Martin Mosebach
Der Nebelfürst
(The Prince of Mist)
Eichborn, October 2001. 340pp.
ISBN 3-8218-4506-6
Purportedly based on a true incident, but in style and telling clearly fictional, this book is the hilarious account of how, at the end of the nineteenth century, an aspiring young journalist named Theodor Lerner, serving his apprenticeship as a reporter on the Berliner Lokalanzeiger, falls into the clutches of a mysterious adventuress and attempts to claim Bear Island, south of Spitzbergen, for himself and the German Empire. Of course Frau Hanhaus has her own financial agenda in setting the scheme up, using her dubious contacts to charter a ship, and inciting Theodor to persuade his editor to send him to the Arctic in search of the balloonist André, who has gone missing in an attempt to fly over the North Pole.

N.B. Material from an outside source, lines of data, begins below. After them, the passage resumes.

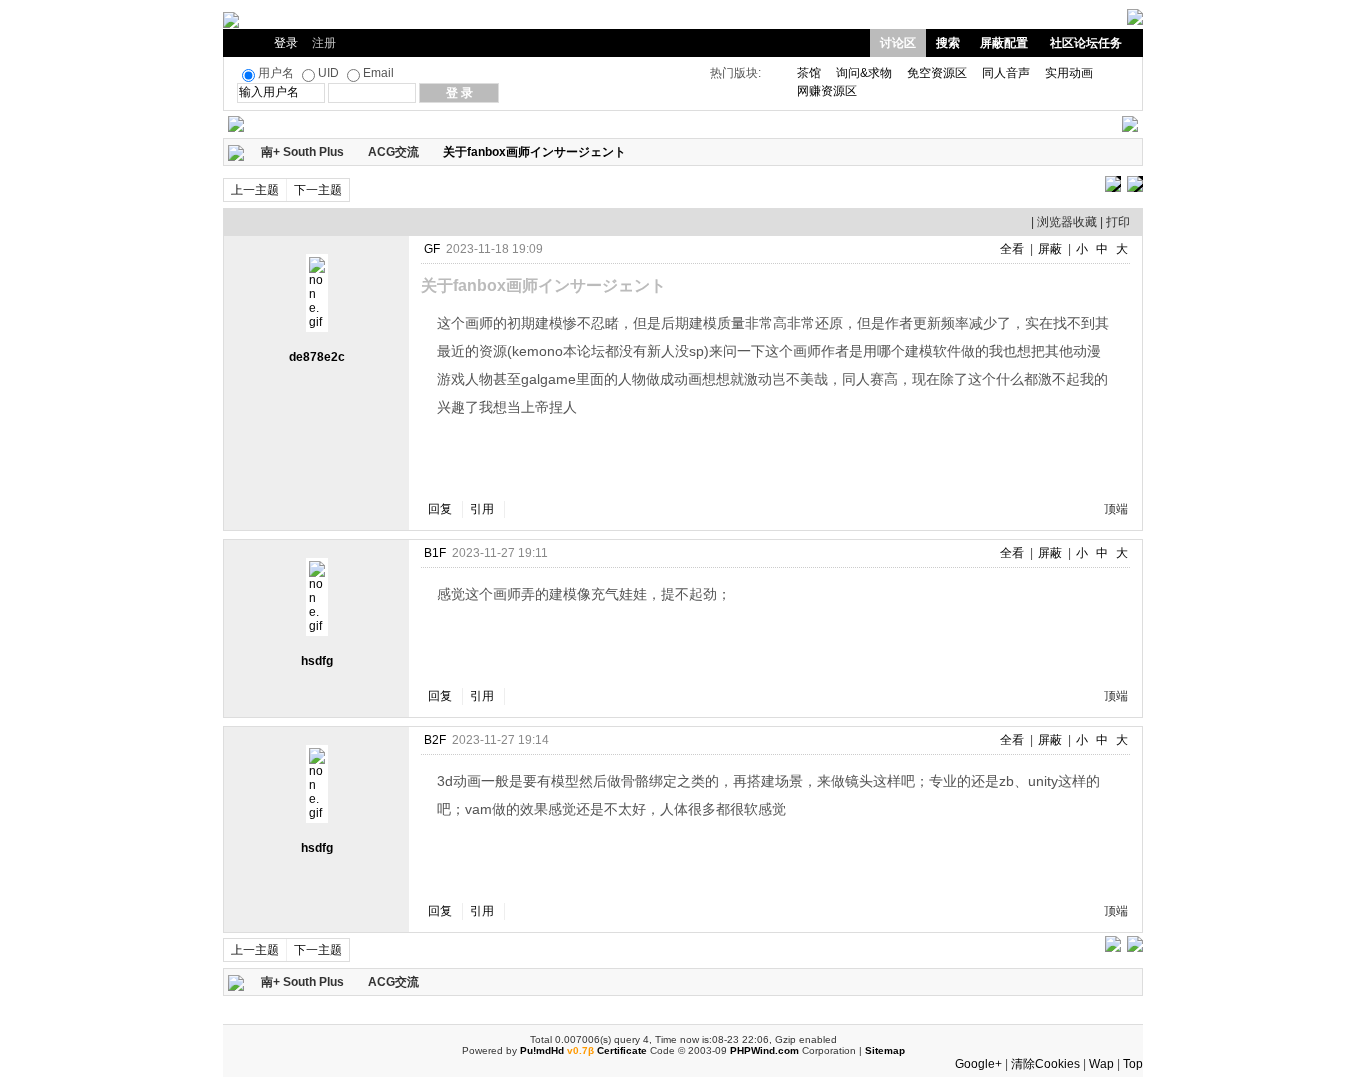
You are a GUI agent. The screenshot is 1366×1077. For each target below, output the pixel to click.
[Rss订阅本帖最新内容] (636, 152)
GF (432, 249)
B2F (435, 740)
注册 (324, 43)
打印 (1118, 222)
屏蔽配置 (1004, 43)
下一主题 (318, 190)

Theodor reaches Bear Island, in the company of his crazy crew, but hardly have they claimed possession than their pride of ownership is shattered by the arrival of a Russian cruiser. Bear Island was discovered in 1596 by Willem Barents, the Dutch explorer. But the Russians explain that they now have the next best claim, because Russian Orthodox martyrs were buried there in 1687. Theodor, now known as 'The Prince of Mist', is recalled to Germany, where the press have cottoned on to the fact that no attempt has been made to find the missing balloonist and that the whole expedition was just a cover for a commercial con. He finds Frau Hanhaus in a hotel in Frankfurt, where she is living with her ne'er-do-well son and still hatching up dubious schemes, in which she continues to try to involve him. Enter the shady financier Sholto Douglas, who heartlessly betrays them both, a beautiful black dancer by name Louloubou, and a banker's niece called Ilse, whom Theodor eventually marries.
Such is the plot. It fairly sings along, delighting the reader with every twist and turn, and portraying with gentle irony the social world of the German Empire. A humourous tour de force in which the fun is international.